Copy, from the entries below, each line in which the string "will" appears.

SUPPLIED MATERIAL ::
|---|

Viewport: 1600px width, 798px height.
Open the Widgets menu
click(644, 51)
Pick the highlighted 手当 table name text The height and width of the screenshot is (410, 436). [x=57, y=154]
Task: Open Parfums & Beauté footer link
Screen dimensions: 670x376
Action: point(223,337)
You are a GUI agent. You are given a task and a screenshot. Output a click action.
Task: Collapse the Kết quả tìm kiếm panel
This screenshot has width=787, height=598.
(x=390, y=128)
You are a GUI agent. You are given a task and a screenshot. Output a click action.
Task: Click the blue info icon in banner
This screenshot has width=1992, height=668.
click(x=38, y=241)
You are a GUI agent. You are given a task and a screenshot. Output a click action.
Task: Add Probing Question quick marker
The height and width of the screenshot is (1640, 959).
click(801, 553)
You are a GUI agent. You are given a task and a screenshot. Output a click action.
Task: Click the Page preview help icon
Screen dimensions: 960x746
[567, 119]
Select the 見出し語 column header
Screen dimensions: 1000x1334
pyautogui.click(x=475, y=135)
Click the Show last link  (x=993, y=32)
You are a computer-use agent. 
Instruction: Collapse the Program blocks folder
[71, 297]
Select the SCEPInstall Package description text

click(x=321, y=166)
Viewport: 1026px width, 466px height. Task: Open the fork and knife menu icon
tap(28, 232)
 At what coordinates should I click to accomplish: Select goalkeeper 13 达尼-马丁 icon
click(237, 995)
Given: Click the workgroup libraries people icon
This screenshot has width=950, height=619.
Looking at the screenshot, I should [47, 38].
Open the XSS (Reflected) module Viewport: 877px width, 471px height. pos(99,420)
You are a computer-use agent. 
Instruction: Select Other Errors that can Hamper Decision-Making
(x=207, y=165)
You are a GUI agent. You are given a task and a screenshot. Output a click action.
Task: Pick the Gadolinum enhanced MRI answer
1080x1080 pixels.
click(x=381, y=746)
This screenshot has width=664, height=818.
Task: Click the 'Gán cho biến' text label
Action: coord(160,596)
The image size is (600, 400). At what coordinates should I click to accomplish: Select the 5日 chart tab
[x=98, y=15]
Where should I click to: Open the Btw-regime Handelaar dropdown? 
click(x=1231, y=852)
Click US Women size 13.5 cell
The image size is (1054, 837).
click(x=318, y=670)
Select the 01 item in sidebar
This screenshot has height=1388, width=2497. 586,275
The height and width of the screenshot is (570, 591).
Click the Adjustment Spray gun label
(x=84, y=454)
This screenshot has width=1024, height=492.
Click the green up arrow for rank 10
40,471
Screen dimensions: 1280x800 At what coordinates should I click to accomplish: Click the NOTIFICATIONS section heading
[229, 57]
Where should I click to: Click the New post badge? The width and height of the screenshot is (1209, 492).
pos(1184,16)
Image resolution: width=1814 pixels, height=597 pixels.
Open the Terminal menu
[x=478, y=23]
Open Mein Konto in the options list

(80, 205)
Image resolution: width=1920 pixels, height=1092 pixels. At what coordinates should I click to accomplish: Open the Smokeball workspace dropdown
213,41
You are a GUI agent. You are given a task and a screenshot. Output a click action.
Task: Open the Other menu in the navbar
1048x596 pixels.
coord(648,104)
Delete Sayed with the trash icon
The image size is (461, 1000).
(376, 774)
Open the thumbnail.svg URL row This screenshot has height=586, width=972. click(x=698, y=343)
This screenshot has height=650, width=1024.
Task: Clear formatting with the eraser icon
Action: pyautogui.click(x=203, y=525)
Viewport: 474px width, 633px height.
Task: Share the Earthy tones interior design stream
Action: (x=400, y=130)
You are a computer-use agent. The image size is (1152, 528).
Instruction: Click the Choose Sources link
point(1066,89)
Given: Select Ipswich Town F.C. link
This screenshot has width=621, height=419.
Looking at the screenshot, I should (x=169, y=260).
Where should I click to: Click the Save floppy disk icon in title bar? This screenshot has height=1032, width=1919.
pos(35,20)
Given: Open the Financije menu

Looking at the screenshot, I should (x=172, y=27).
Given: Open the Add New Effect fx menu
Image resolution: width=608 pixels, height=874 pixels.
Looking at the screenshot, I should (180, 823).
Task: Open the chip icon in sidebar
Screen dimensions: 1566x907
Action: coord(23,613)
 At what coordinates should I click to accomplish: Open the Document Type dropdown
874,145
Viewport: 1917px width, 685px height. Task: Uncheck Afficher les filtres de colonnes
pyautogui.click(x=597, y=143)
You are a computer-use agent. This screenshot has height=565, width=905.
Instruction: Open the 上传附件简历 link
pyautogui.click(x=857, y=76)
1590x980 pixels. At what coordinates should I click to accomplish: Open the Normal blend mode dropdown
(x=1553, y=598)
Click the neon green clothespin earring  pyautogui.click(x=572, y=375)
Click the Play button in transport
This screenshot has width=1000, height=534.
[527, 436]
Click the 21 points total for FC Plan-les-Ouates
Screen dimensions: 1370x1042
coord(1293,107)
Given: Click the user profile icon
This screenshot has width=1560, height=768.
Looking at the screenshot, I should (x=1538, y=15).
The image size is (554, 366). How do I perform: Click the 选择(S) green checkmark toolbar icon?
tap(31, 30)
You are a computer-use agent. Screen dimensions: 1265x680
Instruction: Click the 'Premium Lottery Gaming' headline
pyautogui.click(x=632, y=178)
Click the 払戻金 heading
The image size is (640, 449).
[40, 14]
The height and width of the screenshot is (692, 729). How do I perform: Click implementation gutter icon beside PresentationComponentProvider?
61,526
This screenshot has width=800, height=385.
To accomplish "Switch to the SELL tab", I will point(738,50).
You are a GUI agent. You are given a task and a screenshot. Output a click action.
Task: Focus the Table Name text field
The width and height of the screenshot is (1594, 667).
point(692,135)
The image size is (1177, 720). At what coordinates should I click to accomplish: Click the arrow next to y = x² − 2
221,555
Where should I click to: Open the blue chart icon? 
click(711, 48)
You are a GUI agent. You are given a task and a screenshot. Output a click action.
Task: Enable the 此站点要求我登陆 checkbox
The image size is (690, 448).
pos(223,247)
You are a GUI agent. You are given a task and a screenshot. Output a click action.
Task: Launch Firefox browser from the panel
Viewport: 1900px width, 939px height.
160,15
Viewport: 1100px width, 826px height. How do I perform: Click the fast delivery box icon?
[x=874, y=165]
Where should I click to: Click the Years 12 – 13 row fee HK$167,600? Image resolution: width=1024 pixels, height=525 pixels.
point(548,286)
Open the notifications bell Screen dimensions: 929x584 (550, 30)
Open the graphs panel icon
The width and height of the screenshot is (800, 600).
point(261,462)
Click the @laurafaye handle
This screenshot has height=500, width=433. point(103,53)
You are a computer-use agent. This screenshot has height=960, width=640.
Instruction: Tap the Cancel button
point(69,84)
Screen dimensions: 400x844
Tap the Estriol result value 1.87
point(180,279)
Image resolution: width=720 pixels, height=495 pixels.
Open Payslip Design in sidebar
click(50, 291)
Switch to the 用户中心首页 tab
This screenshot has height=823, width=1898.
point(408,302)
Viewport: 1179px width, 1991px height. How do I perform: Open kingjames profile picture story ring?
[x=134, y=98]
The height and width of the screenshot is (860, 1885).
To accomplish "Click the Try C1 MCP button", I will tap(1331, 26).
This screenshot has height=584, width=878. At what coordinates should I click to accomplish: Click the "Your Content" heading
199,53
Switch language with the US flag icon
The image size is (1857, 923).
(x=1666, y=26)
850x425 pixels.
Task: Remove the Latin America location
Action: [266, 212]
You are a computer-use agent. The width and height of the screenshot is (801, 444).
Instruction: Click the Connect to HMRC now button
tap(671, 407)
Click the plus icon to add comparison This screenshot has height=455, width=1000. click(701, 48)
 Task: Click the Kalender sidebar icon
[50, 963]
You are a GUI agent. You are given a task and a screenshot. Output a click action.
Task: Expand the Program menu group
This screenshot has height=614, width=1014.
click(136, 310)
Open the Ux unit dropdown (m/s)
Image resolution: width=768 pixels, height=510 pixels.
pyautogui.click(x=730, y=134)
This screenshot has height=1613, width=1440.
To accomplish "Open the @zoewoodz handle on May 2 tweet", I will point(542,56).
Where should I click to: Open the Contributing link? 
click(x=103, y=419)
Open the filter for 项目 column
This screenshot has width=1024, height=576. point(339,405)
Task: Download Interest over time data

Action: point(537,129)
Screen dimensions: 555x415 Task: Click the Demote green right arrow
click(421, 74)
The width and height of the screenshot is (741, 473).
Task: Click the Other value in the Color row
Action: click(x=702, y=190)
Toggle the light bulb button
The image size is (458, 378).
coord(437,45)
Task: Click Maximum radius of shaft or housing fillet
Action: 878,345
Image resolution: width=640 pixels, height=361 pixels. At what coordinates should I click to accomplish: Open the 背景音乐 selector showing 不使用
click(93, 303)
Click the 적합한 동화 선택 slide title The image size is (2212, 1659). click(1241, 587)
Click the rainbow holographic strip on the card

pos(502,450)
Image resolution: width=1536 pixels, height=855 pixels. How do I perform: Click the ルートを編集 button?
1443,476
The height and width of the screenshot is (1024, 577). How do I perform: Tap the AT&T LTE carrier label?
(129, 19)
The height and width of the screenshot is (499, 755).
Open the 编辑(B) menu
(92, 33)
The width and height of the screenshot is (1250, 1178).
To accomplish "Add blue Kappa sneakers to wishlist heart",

|---|

SOLUTION FOR THIS EXERCISE ::
To accomplish "Switch to the SELL tab", I will point(738,50).
To accomplish "Click the Try C1 MCP button", I will tap(1331, 26).
To accomplish "Open the @zoewoodz handle on May 2 tweet", I will point(542,56).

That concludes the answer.